Song dynasty jiaozi
In 1024 the Song dynasty's central government took over the issuance of paper currency from a private merchant guild in Sichuan and began printing the jiaozi — the first true state-issued banknote in recorded history. Earlier Tang flying money had been a private receipt for deposited copper. The jiaozi was different: the state itself promised redemption, the state itself controlled the supply, and the state itself bore the consequences when too many notes were printed. By the late 1100s, the supply had been over-issued and the jiaozi traded at roughly 10 percent of face. The pattern that began in Sichuan in 1024 has run, with regional variations, in every fiat currency since.
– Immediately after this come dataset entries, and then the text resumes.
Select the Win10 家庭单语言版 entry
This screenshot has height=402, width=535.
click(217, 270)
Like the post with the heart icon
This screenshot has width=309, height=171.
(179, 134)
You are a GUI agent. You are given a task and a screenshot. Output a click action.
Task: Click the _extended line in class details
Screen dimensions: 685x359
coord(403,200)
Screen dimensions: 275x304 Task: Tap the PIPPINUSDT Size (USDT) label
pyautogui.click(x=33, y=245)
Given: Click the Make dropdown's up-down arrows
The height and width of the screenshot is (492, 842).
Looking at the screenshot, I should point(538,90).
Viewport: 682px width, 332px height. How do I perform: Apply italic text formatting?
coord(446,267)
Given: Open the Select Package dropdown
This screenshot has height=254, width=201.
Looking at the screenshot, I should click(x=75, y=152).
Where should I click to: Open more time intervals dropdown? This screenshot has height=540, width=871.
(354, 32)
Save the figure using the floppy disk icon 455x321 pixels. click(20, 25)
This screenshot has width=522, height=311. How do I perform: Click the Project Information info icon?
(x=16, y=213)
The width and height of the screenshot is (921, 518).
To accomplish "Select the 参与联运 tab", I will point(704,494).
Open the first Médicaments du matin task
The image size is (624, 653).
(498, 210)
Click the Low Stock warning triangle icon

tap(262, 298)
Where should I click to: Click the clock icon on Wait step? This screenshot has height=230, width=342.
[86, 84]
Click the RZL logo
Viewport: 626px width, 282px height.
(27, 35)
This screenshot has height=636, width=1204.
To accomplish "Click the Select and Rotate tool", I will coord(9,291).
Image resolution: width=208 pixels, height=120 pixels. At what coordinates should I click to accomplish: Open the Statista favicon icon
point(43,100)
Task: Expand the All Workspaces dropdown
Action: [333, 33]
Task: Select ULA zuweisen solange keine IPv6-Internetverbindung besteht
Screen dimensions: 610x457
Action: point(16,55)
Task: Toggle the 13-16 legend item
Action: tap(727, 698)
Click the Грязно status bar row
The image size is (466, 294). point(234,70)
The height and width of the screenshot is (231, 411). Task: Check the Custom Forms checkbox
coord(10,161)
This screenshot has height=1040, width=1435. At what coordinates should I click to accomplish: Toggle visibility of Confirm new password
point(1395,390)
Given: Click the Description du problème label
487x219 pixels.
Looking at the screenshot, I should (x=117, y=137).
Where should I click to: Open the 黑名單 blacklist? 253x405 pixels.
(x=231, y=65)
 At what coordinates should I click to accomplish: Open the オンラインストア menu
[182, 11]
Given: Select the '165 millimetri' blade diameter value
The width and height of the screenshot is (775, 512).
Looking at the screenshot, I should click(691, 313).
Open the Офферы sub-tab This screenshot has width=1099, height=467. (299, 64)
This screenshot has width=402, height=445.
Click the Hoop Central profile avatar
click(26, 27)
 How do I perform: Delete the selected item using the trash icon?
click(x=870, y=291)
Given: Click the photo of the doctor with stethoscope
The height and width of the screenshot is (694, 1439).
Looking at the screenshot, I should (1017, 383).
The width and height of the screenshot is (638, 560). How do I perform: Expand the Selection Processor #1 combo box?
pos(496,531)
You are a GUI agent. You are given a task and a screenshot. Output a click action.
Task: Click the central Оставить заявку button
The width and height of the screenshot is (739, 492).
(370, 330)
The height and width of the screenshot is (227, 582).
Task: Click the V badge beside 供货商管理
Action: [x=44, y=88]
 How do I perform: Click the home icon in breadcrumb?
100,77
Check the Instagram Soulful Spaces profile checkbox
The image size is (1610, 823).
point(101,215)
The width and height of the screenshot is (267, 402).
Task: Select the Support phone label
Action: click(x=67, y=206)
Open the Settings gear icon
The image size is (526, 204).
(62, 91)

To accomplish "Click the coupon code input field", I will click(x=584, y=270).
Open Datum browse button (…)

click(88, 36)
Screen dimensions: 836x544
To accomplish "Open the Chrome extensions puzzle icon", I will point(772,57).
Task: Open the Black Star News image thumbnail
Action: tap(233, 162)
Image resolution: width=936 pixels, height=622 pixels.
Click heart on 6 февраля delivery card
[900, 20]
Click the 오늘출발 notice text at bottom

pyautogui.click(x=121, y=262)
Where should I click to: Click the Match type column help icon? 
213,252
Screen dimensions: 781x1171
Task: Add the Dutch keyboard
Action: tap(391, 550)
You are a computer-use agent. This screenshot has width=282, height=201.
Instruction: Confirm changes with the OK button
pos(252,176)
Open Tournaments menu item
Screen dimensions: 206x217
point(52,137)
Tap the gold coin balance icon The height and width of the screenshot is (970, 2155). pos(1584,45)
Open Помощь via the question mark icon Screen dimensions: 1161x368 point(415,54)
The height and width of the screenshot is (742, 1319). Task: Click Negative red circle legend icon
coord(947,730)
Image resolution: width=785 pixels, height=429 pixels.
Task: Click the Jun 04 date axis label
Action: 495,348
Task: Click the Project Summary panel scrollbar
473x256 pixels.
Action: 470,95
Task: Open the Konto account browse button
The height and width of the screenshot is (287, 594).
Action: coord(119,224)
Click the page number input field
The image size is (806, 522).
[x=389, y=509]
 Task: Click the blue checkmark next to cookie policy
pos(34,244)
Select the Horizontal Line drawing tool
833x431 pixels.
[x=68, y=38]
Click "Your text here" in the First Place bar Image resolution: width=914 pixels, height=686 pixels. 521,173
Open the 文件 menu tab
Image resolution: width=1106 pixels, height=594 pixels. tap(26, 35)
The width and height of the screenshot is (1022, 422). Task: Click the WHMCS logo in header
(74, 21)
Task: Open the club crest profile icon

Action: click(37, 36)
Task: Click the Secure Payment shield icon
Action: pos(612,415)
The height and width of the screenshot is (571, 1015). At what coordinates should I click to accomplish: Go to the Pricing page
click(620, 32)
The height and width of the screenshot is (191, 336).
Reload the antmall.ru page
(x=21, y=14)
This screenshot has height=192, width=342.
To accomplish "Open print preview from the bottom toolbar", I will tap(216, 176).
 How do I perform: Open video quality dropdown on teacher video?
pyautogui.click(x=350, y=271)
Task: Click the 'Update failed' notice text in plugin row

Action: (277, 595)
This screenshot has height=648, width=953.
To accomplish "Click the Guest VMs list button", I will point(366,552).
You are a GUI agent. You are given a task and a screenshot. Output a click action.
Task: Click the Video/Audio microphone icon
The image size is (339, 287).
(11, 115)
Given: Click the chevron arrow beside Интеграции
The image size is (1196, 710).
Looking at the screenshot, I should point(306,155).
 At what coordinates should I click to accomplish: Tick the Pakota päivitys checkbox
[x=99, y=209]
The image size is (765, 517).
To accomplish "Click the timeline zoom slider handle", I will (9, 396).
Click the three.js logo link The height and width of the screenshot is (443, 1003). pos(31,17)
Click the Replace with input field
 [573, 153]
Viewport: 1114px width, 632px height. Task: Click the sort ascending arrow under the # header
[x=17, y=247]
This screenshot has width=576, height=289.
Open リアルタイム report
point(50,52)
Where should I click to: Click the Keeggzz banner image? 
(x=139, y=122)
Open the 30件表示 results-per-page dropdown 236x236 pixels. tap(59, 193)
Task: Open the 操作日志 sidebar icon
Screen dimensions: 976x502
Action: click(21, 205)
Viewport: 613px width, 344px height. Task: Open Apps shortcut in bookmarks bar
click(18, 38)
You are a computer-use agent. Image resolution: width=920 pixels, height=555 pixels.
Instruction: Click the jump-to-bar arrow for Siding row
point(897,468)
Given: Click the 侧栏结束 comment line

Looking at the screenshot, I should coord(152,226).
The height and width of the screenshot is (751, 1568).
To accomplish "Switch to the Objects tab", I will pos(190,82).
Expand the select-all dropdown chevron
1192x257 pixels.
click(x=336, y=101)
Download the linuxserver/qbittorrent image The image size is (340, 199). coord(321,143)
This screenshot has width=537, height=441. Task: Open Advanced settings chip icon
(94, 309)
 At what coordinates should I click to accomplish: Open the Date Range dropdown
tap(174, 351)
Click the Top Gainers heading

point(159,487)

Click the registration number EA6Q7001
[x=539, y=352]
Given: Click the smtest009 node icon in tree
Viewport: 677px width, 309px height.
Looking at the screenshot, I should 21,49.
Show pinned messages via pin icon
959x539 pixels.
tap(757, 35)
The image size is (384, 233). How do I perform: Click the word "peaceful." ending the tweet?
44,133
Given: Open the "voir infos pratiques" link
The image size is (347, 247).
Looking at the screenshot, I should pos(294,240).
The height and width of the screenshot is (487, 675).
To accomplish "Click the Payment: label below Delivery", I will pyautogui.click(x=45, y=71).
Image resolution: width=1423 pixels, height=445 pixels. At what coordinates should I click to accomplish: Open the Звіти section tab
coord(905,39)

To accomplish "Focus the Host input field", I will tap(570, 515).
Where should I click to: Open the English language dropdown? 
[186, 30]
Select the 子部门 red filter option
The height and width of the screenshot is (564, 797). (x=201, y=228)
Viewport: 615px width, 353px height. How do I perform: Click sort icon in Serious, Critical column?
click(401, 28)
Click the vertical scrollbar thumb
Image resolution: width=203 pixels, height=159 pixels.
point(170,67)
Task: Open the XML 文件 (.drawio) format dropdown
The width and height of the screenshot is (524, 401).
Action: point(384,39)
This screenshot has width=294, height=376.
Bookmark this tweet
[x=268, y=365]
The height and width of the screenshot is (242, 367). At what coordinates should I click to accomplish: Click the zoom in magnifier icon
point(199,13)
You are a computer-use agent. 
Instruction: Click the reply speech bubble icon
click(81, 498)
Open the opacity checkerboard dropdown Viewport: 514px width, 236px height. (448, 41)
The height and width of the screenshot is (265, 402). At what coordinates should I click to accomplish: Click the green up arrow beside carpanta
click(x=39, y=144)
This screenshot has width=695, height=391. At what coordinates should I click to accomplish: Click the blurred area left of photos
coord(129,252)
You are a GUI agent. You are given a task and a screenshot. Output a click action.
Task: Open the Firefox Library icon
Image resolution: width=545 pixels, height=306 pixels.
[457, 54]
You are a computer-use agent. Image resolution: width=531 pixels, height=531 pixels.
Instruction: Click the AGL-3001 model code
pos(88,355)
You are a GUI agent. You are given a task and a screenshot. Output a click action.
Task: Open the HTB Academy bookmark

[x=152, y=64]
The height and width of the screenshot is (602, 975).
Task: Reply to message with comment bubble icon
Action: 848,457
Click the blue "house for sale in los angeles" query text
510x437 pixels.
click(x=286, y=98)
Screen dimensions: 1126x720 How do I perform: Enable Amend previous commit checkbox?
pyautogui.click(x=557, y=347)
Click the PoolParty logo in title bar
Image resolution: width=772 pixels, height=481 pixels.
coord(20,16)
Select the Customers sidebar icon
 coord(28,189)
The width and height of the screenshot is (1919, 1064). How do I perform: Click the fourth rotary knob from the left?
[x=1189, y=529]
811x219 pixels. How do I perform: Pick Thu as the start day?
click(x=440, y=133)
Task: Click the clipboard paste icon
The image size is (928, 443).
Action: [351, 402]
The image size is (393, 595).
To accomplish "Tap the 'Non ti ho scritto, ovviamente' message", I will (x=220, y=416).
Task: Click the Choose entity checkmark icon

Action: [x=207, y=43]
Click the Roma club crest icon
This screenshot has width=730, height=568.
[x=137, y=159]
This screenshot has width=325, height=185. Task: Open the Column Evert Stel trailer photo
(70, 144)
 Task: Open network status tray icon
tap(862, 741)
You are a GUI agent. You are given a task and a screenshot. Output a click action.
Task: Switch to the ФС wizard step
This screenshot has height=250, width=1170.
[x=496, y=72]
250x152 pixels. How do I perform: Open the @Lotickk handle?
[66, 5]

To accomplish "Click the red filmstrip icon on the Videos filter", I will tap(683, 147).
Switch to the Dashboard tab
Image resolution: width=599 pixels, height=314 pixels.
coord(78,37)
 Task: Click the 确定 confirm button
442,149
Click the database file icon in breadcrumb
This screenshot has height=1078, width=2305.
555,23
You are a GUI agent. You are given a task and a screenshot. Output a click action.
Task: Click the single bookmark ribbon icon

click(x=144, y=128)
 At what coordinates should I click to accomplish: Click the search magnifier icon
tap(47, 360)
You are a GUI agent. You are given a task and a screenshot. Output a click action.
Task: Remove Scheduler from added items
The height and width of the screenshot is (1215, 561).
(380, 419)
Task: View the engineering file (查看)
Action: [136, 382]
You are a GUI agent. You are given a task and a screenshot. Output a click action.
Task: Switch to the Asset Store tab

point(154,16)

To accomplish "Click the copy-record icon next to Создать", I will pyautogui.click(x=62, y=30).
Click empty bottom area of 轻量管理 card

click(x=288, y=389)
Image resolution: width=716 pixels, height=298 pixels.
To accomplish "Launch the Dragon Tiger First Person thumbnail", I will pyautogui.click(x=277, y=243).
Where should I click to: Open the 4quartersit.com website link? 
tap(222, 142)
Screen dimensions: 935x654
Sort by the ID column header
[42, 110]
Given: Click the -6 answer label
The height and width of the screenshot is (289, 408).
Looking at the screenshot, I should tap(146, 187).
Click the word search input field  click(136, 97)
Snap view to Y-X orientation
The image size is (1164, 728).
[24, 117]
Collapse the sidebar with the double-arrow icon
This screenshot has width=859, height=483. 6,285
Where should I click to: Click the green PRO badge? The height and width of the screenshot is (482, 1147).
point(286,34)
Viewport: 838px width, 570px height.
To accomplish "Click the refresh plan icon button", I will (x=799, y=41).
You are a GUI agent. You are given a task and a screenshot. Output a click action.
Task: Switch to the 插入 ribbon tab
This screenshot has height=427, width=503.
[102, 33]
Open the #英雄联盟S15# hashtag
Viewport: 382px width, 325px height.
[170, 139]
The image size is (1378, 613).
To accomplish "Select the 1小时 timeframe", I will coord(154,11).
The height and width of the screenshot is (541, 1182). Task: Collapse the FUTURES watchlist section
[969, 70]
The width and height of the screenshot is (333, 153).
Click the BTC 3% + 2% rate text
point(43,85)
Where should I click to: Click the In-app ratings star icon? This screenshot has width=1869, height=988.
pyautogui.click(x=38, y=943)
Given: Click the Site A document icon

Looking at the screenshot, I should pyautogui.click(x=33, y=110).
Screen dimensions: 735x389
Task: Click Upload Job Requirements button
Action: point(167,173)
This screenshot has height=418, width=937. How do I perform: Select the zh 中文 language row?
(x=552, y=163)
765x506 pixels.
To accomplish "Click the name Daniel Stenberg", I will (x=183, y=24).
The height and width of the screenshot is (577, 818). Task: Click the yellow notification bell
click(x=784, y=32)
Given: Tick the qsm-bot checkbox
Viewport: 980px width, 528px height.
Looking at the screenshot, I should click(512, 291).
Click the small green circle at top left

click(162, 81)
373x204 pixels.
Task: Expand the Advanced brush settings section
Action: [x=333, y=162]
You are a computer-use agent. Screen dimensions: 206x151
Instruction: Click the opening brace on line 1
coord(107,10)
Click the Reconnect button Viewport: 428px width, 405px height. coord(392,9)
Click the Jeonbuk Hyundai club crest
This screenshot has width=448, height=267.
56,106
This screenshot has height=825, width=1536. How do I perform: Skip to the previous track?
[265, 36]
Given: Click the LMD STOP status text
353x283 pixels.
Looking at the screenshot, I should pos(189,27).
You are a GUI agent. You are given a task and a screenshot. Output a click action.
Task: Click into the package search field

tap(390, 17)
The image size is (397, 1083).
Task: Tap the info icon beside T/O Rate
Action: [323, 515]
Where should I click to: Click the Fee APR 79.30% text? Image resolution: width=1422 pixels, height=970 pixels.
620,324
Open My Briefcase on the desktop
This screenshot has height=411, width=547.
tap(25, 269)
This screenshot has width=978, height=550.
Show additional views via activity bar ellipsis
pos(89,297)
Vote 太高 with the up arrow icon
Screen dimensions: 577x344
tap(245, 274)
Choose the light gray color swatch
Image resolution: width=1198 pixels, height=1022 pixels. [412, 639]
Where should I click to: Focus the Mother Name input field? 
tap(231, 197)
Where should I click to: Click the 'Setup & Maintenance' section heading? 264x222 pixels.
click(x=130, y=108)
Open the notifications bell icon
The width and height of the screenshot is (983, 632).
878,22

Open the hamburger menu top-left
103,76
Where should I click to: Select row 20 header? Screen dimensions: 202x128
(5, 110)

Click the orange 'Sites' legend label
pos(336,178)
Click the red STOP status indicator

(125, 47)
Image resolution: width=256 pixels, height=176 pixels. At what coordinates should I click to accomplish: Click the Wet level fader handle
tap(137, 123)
The Song state initially issued the jiaozi against a copper reserve, with a promised three-year expiration to force redemption. Within decades the expiration was waived and the reserve requirement was quietly relaxed. The Song would issue four successive paper currencies over the following 200 years, each replacing the previous one after over-issuance had destroyed its value. The Yuan dynasty inherited the practice and Marco Polo wrote about it. Europe took 600 years to copy it.
03 · Paper Money
Paper money is a piece of paper that says, on its face, that it can be exchanged for something else. That something else — usually metal — stays in a vault. The paper circulates, the metal doesn't. The entire economy becomes a bet on whether the issuer can still deliver the metal. For most of paper's history, they couldn't.